The diagram below shows my standard set up.
The screw in 'dog stake' (available from pet shops and kite stores - for big kites use a stainless steel one) is used as both the kite anchor and ground connection for the radio and generator. The radiator element is connected to the kite line using a thin elastic cord and is held to the main kite line using plastic curtain rings. Alternatively, set up below the kite and have a true vertical. The radiator is driven by a length of ladder line. Big kites can lift quality commercial ladder line or ribbon feeder; home made light-weight feeder is better for weaker kites or low wind days. The twin feeder is connected to the ATU balun and the ground connection of the entire system taken to the dog stake. Check that there is a dc ground path from both sides of the ladder line (or long wire) , be especially careful if using a Z-match tuner rather than a T-match and balun as the antenna may be floating - when the static flashes over the radio front end is dead.
A word of warning when running QRO; corona at the tip which can cut through the kite line if the two are touching. To avoid this, leave a few inches of wire dangling or cover the tip in a blob of hot melt glue.

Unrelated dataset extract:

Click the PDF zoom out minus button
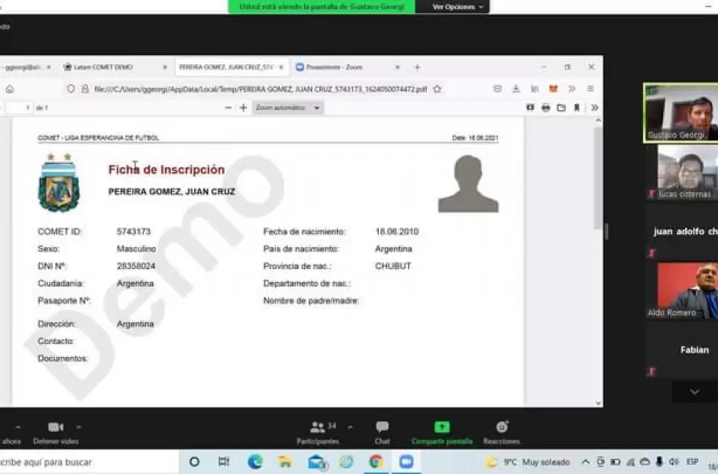This screenshot has width=718, height=474. (228, 108)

A prime requirement is that the kite is stable and generally the higher it is flown the more stable it becomes, as it is clear air. In the UK, the highest a kite can legally be flown without CAA permission, and in unrestricted air space, is 60m (just under 200 feet). Therefore I always fly my antenna kites to the maximum height permitted, even if the antenna wire is only to be raised to a fraction of this.
A lightweight setup
The use of ladder line or twin feed permits the radiating element to be held well above the ground, like getting a vertical dipole on a big tower. However, handling ladder line in the field can be awkward and the setup is somewhat bulky. For lightweight QRP work it is far more convenient to feed a half wave wire directly from an LC matching network, like the one shown below which will tune 40m and 30m.
It is built on a small peice of circuit board that has been tinned with solder (to cover up some over etching!).

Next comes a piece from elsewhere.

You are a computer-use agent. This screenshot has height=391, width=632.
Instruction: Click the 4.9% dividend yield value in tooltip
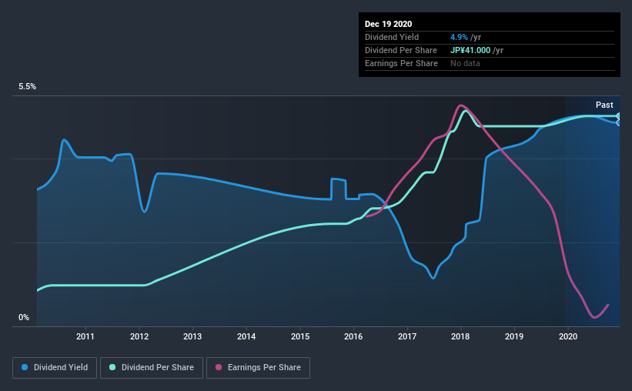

It comprises a single 15 turn coil wound on a T80-2 toroid. One end of the coil (to the right) is connected to ground (the tag of the BNC from the rig) and the RF from the rig is fed into the coil between the second and third turn (a turn is counted as a pass through the centre of the toroid). A small 500pf compression type variable capacitor is connected across the whole coil (turn 0 to turn 15) and the antenna connection is made at the top end of the coil (turn 15). The copper beneath the capacitor has been etched away.
There is a fantastic web site about end fed antenna and matching units by Steve AA5TB and if you contemplate using end fed antennas than a visit should be mandatory! He describes a simple and accurate tuning procedure. A 4k7 resistor is connected between the antenna output and the ground connection (this simulates the high impedance of a purely resistive end fed antenna). The capacitor is then tuned until a minimum SWR is measured at the operating frequency. If you are lucky to have an antenna analyser then set it to the operating frequency and tune the capacitor until X=0. If the SWR is not low enough, or the resistance R is a long way off 50 ohms, then one can also play around with the number of turns and feedpoint. This was what I did until I got R=52, X=0 for both 7.030MHz and (with retuning) 10.120MHz, resulting in the circuit above. The matching network is then set up for that particular frequency. Next a wire of approximately the correct length (half wavelength) is connected and gradually 'pruned' until the SWR is acceptable (or R=50, X=0). It is important to make this last adjustment by changing the length of the wire and not by adjusting the matching newtork as you want to make the wire look like the resistor, i.e. a purely resistive. Obviously, my matching box only covers one band and to use another I have to go through the tuning procedure again, Steve shows a matching unit using a polyvarcon capacitor that he has calibrated for different bands and this is a good approach if you are using a multiband rig (like an FT-8178) but you still need to change the wire.
Once adjusted, I have found that the antenna is very robust and does not need further adjustment, whether used vertically from a kite or relatively low and horizontal when tied to a tree. It is ideal for kite use as there is a dc path directly from the antenna, through the coil, to the outer part of the BNC (and onwards to the rig) so a connection to ground should be made via this path to prevent static charge build-up.
Note that even at QRP powers the feedpoint voltage is very high (hundreds of volts).